Re: [RFC PATCH] mm: check global free_list if there is ongoing reclaiming when pcp fail

From: Mel Gorman
Date: Tue Sep 20 2022 - 04:46:23 EST


On Tue, Sep 20, 2022 at 09:45:35AM +0800, Zhaoyang Huang wrote:
> On Mon, Sep 19, 2022 at 6:22 PM Mel Gorman <mgorman@xxxxxxxxxxxxxxxxxxx> wrote:
> >
> > On Fri, Sep 16, 2022 at 06:58:12PM +0800, zhaoyang.huang wrote:
> > > From: Zhaoyang Huang <zhaoyang.huang@xxxxxxxxxx>
> > >
> > > Check the global free list again even if rmqueue_bulk failed for pcp pages when
> > > there is ongoing reclaiming, which could eliminate potential direct reclaim by
> > > chance.
> > >
> > > Signed-off-by: Zhaoyang Huang <zhaoyang.huang@xxxxxxxxxx>
> >
> > Patch does not apply and may be based on a custom kernel that introduced
> > a problem. There is no description of what problem this is trying to
> > fix. Checking the status of reclaim for a specific zone in this path would
> > be a little unexpected. If allocation pressure is exceeding the ability
> > of reclaim to make progress then the caller likely needs to take action
> > like direct reclaim. If the allocation failure is due to a high-order
> > failure then it may need to enter direct compaction etc.
>
> Agree with the above comment.
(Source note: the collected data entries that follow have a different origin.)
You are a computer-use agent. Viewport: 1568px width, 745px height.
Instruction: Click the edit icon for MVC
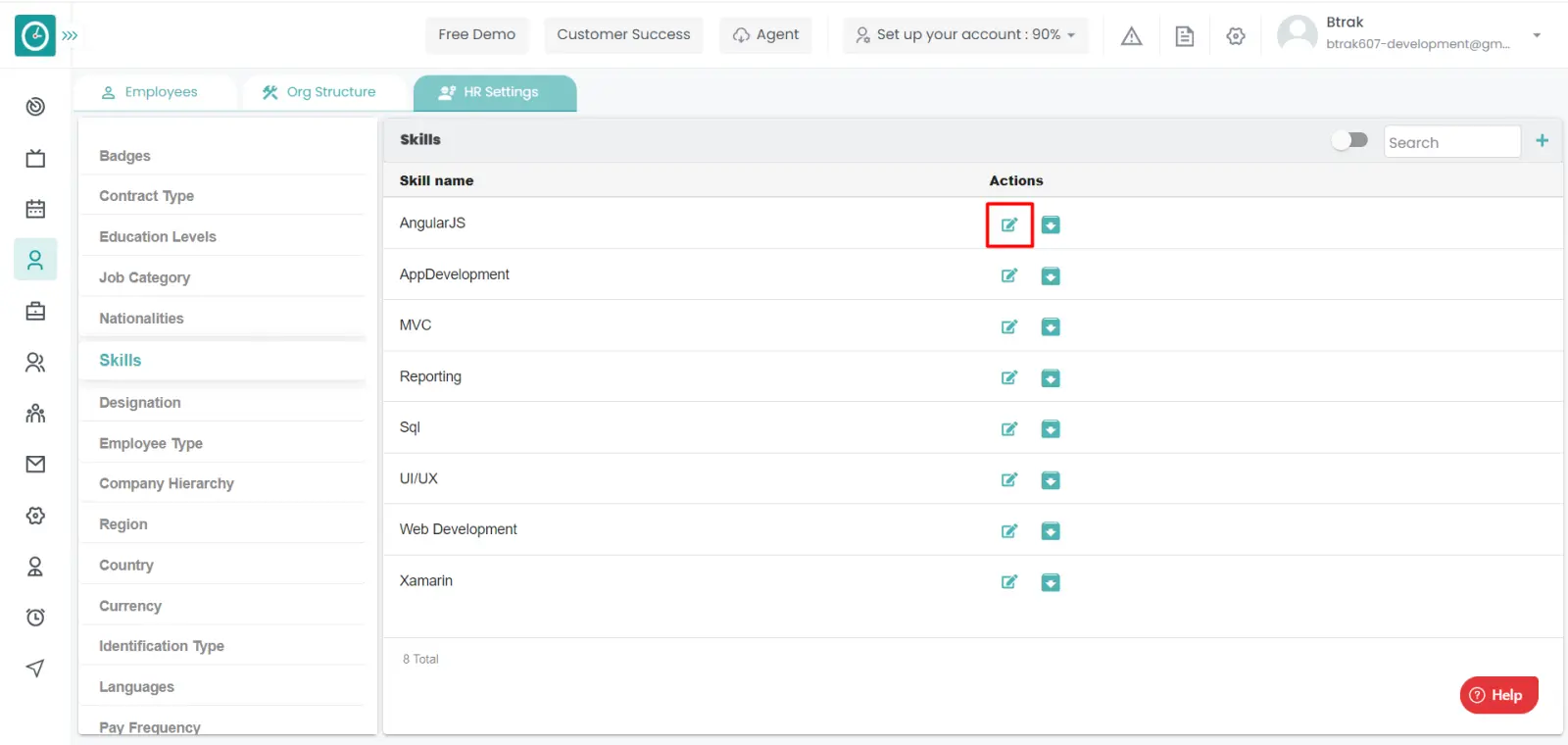1008,327
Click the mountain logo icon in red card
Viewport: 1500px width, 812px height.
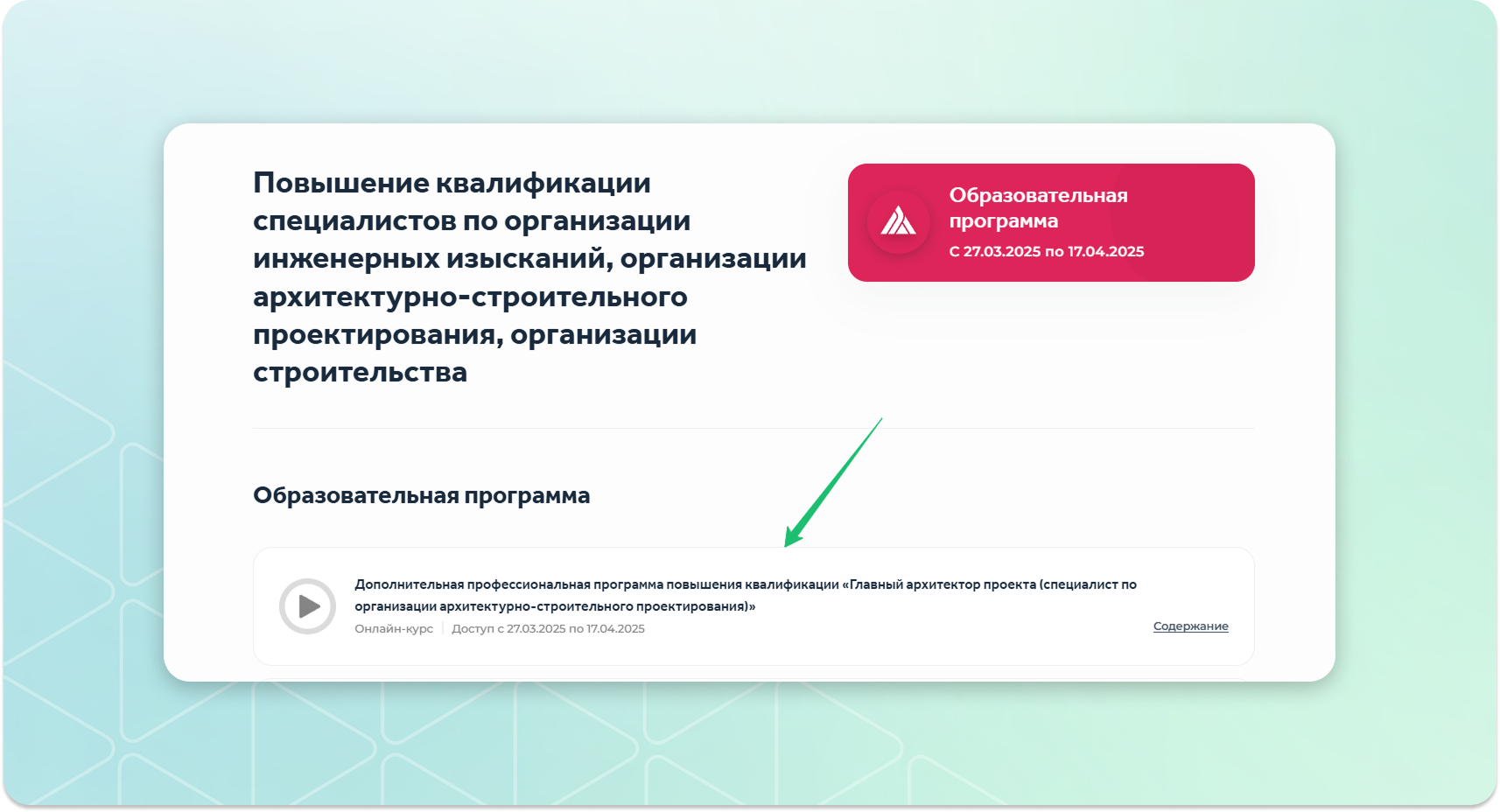pyautogui.click(x=898, y=221)
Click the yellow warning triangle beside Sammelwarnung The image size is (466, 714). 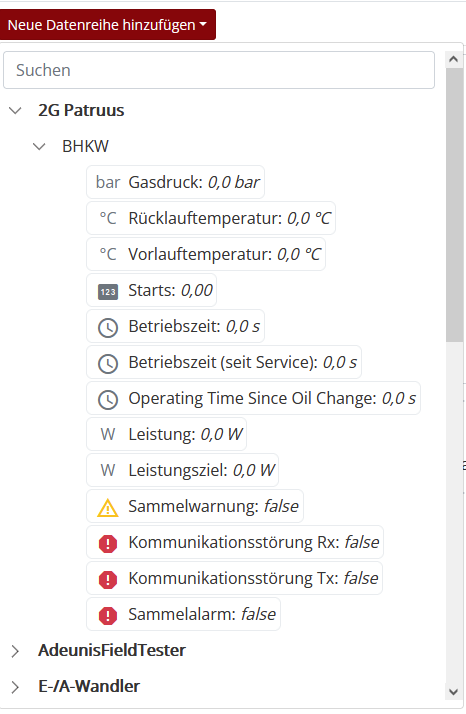click(108, 508)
This is a proposal aiming at avoiding
> direct reclaiming things with minimum cost, that is to say, about 5
> CPU instructions in return with the overhead of function calls which
> has both of several loops inside and potential throttle sleep by IO
> congestion etc.

If the refill fails and kswapd is failing to keep up then actions like
direct reclaim or compaction are inevitable. At best, this patch would
race to allocate pages in one context that are being freed in parallel by
another context.

Nak.

--
Mel Gorman
SUSE Labs